• **Directive**:
Copy the entries below word for word, changing nothing.

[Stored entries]
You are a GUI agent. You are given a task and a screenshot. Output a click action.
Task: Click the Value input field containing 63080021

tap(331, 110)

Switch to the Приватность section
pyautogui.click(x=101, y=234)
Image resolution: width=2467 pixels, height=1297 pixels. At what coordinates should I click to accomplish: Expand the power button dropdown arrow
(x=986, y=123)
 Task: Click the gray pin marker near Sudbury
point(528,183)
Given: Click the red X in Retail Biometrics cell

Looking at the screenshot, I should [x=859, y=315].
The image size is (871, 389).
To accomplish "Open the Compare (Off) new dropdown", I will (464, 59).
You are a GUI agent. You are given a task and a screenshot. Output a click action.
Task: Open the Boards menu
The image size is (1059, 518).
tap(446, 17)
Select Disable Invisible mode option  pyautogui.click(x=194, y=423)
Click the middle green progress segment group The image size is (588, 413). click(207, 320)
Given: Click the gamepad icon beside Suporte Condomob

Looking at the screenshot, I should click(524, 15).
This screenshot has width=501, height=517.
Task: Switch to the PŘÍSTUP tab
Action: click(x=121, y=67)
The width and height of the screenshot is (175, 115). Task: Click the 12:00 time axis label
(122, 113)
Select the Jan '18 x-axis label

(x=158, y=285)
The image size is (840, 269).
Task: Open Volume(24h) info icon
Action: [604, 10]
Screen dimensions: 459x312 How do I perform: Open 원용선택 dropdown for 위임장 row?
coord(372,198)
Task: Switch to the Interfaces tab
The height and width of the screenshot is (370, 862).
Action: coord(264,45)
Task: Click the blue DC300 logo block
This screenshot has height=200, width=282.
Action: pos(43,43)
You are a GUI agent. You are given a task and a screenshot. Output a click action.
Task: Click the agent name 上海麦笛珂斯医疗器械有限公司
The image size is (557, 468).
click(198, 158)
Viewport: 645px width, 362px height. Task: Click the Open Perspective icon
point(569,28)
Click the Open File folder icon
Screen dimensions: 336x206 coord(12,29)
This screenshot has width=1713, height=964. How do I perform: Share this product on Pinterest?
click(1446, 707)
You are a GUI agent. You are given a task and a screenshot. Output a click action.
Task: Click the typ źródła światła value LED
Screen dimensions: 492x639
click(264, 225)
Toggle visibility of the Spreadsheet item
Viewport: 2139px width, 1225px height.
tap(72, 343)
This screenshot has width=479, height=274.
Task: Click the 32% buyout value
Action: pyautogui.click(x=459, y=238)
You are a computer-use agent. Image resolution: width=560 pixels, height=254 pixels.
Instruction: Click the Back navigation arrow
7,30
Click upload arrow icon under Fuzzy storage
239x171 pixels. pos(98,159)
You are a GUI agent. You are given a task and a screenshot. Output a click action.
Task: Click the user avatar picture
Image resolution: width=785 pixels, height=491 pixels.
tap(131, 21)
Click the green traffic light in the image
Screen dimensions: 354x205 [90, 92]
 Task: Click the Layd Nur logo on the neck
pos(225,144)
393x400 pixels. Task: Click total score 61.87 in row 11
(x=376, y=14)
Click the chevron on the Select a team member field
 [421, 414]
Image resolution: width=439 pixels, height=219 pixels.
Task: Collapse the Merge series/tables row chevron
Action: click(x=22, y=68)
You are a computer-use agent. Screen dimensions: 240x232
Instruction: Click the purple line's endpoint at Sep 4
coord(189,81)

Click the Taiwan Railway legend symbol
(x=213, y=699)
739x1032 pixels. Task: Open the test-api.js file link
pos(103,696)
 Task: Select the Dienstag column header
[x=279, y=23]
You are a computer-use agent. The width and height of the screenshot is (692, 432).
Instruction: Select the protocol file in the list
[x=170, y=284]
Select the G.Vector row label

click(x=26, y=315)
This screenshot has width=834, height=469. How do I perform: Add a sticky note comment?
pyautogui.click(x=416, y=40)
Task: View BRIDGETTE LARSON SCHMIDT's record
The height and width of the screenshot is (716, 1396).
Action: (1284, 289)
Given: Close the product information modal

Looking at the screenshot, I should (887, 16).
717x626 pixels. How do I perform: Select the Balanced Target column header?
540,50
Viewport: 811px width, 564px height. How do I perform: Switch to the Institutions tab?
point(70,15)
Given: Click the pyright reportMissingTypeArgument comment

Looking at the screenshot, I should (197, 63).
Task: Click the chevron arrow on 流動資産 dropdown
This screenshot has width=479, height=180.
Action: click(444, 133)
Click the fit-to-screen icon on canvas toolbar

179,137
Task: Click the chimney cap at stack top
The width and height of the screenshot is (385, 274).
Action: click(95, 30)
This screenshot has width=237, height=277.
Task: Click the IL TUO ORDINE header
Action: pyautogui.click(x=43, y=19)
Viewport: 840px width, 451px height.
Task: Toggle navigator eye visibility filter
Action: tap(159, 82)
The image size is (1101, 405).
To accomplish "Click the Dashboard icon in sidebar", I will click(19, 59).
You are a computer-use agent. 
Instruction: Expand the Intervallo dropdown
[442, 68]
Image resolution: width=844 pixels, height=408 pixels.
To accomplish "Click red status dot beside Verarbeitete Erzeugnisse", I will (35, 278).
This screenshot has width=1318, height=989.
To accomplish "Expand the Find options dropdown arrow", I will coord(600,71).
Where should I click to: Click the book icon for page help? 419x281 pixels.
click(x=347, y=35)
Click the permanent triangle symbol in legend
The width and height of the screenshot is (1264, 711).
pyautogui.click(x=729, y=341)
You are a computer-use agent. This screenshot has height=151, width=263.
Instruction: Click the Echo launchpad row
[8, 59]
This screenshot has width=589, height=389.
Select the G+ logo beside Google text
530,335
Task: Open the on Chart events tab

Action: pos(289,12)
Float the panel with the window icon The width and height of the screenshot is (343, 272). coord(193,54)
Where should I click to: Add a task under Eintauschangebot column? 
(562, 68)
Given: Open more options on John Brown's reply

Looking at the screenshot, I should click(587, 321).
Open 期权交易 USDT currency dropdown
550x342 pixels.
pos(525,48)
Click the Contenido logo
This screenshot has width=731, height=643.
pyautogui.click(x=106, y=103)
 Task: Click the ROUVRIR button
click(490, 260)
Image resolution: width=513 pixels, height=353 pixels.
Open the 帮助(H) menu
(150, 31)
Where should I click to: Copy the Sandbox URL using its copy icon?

• **Problem solution**:
You are a GUI agent. You are given a task and a screenshot. Output a click action.
Task: Click the Value input field containing 63080021

tap(331, 110)

Switch to the Приватность section
pyautogui.click(x=101, y=234)
Image resolution: width=2467 pixels, height=1297 pixels. At what coordinates should I click to accomplish: Expand the power button dropdown arrow
(x=986, y=123)
 Task: Click the gray pin marker near Sudbury
point(528,183)
Given: Click the red X in Retail Biometrics cell

Looking at the screenshot, I should [x=859, y=315].
The image size is (871, 389).
To accomplish "Open the Compare (Off) new dropdown", I will (464, 59).
You are a GUI agent. You are given a task and a screenshot. Output a click action.
Task: Open the Boards menu
The image size is (1059, 518).
tap(446, 17)
Select Disable Invisible mode option  pyautogui.click(x=194, y=423)
Click the middle green progress segment group The image size is (588, 413). click(207, 320)
Given: Click the gamepad icon beside Suporte Condomob

Looking at the screenshot, I should click(524, 15).
This screenshot has width=501, height=517.
Task: Switch to the PŘÍSTUP tab
Action: click(x=121, y=67)
The width and height of the screenshot is (175, 115). Task: Click the 12:00 time axis label
(122, 113)
Select the Jan '18 x-axis label

(x=158, y=285)
The image size is (840, 269).
Task: Open Volume(24h) info icon
Action: [604, 10]
Screen dimensions: 459x312 How do I perform: Open 원용선택 dropdown for 위임장 row?
coord(372,198)
Task: Switch to the Interfaces tab
The height and width of the screenshot is (370, 862).
Action: coord(264,45)
Task: Click the blue DC300 logo block
This screenshot has height=200, width=282.
Action: pos(43,43)
You are a GUI agent. You are given a task and a screenshot. Output a click action.
Task: Click the agent name 上海麦笛珂斯医疗器械有限公司
The image size is (557, 468).
click(198, 158)
Viewport: 645px width, 362px height. Task: Click the Open Perspective icon
point(569,28)
Click the Open File folder icon
Screen dimensions: 336x206 coord(12,29)
This screenshot has width=1713, height=964. How do I perform: Share this product on Pinterest?
click(1446, 707)
You are a GUI agent. You are given a task and a screenshot. Output a click action.
Task: Click the typ źródła światła value LED
Screen dimensions: 492x639
click(264, 225)
Toggle visibility of the Spreadsheet item
Viewport: 2139px width, 1225px height.
tap(72, 343)
This screenshot has width=479, height=274.
Task: Click the 32% buyout value
Action: pyautogui.click(x=459, y=238)
You are a computer-use agent. Image resolution: width=560 pixels, height=254 pixels.
Instruction: Click the Back navigation arrow
7,30
Click upload arrow icon under Fuzzy storage
239x171 pixels. pos(98,159)
You are a GUI agent. You are given a task and a screenshot. Output a click action.
Task: Click the user avatar picture
Image resolution: width=785 pixels, height=491 pixels.
tap(131, 21)
Click the green traffic light in the image
Screen dimensions: 354x205 [90, 92]
 Task: Click the Layd Nur logo on the neck
pos(225,144)
393x400 pixels. Task: Click total score 61.87 in row 11
(x=376, y=14)
Click the chevron on the Select a team member field
 [421, 414]
Image resolution: width=439 pixels, height=219 pixels.
Task: Collapse the Merge series/tables row chevron
Action: click(x=22, y=68)
You are a computer-use agent. Screen dimensions: 240x232
Instruction: Click the purple line's endpoint at Sep 4
coord(189,81)

Click the Taiwan Railway legend symbol
(x=213, y=699)
739x1032 pixels. Task: Open the test-api.js file link
pos(103,696)
 Task: Select the Dienstag column header
[x=279, y=23]
You are a computer-use agent. The width and height of the screenshot is (692, 432).
Instruction: Select the protocol file in the list
[x=170, y=284]
Select the G.Vector row label

click(x=26, y=315)
This screenshot has width=834, height=469. How do I perform: Add a sticky note comment?
pyautogui.click(x=416, y=40)
Task: View BRIDGETTE LARSON SCHMIDT's record
The height and width of the screenshot is (716, 1396).
Action: (1284, 289)
Given: Close the product information modal

Looking at the screenshot, I should (887, 16).
717x626 pixels. How do I perform: Select the Balanced Target column header?
540,50
Viewport: 811px width, 564px height. How do I perform: Switch to the Institutions tab?
point(70,15)
Given: Click the pyright reportMissingTypeArgument comment

Looking at the screenshot, I should (197, 63).
Task: Click the chevron arrow on 流動資産 dropdown
This screenshot has width=479, height=180.
Action: click(444, 133)
Click the fit-to-screen icon on canvas toolbar

179,137
Task: Click the chimney cap at stack top
The width and height of the screenshot is (385, 274).
Action: click(95, 30)
This screenshot has width=237, height=277.
Task: Click the IL TUO ORDINE header
Action: pyautogui.click(x=43, y=19)
Viewport: 840px width, 451px height.
Task: Toggle navigator eye visibility filter
Action: tap(159, 82)
The image size is (1101, 405).
To accomplish "Click the Dashboard icon in sidebar", I will click(19, 59).
You are a computer-use agent. 
Instruction: Expand the Intervallo dropdown
[442, 68]
Image resolution: width=844 pixels, height=408 pixels.
To accomplish "Click red status dot beside Verarbeitete Erzeugnisse", I will (35, 278).
This screenshot has width=1318, height=989.
To accomplish "Expand the Find options dropdown arrow", I will coord(600,71).
Where should I click to: Click the book icon for page help? 419x281 pixels.
click(x=347, y=35)
Click the permanent triangle symbol in legend
The width and height of the screenshot is (1264, 711).
pyautogui.click(x=729, y=341)
You are a computer-use agent. This screenshot has height=151, width=263.
Instruction: Click the Echo launchpad row
[8, 59]
This screenshot has width=589, height=389.
Select the G+ logo beside Google text
530,335
Task: Open the on Chart events tab

Action: pos(289,12)
Float the panel with the window icon The width and height of the screenshot is (343, 272). coord(193,54)
Where should I click to: Add a task under Eintauschangebot column? 
(562, 68)
Given: Open more options on John Brown's reply

Looking at the screenshot, I should click(587, 321).
Open 期权交易 USDT currency dropdown
550x342 pixels.
pos(525,48)
Click the Contenido logo
This screenshot has width=731, height=643.
pyautogui.click(x=106, y=103)
 Task: Click the ROUVRIR button
click(490, 260)
Image resolution: width=513 pixels, height=353 pixels.
Open the 帮助(H) menu
(150, 31)
Where should I click to: Copy the Sandbox URL using its copy icon?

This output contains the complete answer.